Single by En Vogue

from the album Funky Divas
- B-side: "Part of Me"
- Released: March 11, 1992
- Genre: Pop; funk; R&B;
- Length: 4:42 (album version); 4:12 (radio edit);
- Label: EastWest
- Songwriters: Denzil Foster; Thomas McElroy; James Brown; Fred Wesley; John Starks;
- Producers: Denzil Foster; Thomas McElroy;

En Vogue singles chronology
| "Strange" (1991) | "My Lovin' (You're Never Gonna Get It)" (1992) | "Giving Him Something He Can Feel" (1992) |

Music video
- "My Lovin' (You're Never Gonna Get It)" on YouTube

= My Lovin' (You're Never Gonna Get It) =

1992 single by En Vogue

"My Lovin' (You're Never Gonna Get It)" is a song by American pop/R&B group En Vogue, released in March 1992 by Eastwest Records as the lead single from their multi-platinum second album, Funky Divas (1992). The song was co-written and produced by Denzil Foster and Thomas McElroy, and it samples the guitar riff from the James Brown song "The Payback".

"My Lovin" reached number two on the US Billboard Hot 100, becoming En Vogue's joint highest-peaking single on the chart, alongside "Hold On" and "Don't Let Go (Love)", and it peaked atop the Billboard Hot R&B Singles chart for two weeks. Internationally, the song reached number four in the United Kingdom and peaked within the top 10 on the charts of Canada, Ireland, Israel and the Netherlands. The single was certified gold by the Recording Industry Association of America (RIAA).

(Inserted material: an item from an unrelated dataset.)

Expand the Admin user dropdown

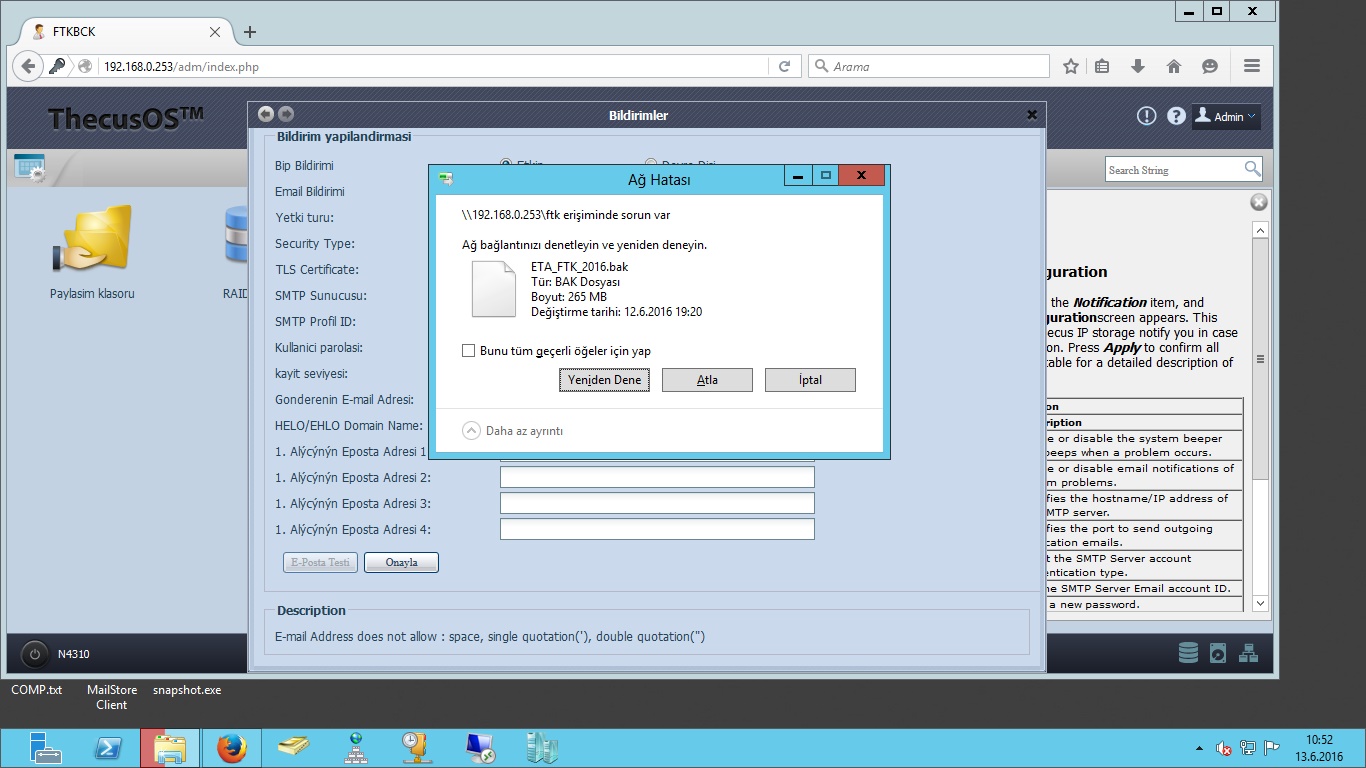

NME ranked the song at number eight on their list of the "Singles of the Year" in December 1992. VH1 ranked it number 43 on its list for the "100 Greatest Songs of the '90s". In October 2023, Billboard ranked it among the "500 Best Pop Songs of All Time". The song's accompanying music video was directed by Matthew Rolston, and was inspired by the "Big Spender" number from the musical Sweet Charity. It was nominated in six categories at the MTV Video Music Awards, winning one.

==Production==
"My Lovin'" contains a sample of the guitar riff from the James Brown song "The Payback" from the album of the same name, which is looped throughout the entire song and forms the basis of the melody. The song features Maxine Jones and Dawn Robinson on lead vocals. In a 1992 article, En Vogue mentioned this was one of the last songs they recorded for Funky Divas, which resulted in its release as a single so close to the album's release date.

==Critical reception==
Upon the release, Larry Flick from Billboard magazine named it a "slinky pop/funk trinket that wraps its signature harmonies with Chic-style guitars, jazzy flute fills, and a muscular bass line." A reviewer from Cash Box stated that En Vogue "has returned in full thrust", and noted further that "it's needless to say that the vocal arrangements are outstanding, because you should already know that. The musical production is also above average and featured is a catchy James Brown sample." Glenn Kenny from Entertainment Weekly remarked that it "has a cool, mantra-like hook." Dave Sholin from the Gavin Report stated that "this San Francisco Bay Area foursome clearly demonstrates that their dazzling 1990 debut was only a glimmer of their potential. Writers/producers Thomas McElroy and Denzil Foster provide the material and these Funky Divas do the rest. What harmony! What grace! They just don't make them any sweeter." Connie Johnson from Los Angeles Times felt "My Lovin'" "owes a debt to the rugged, rhythmic edge of Brown's 'The Payback' to underline its sassy message."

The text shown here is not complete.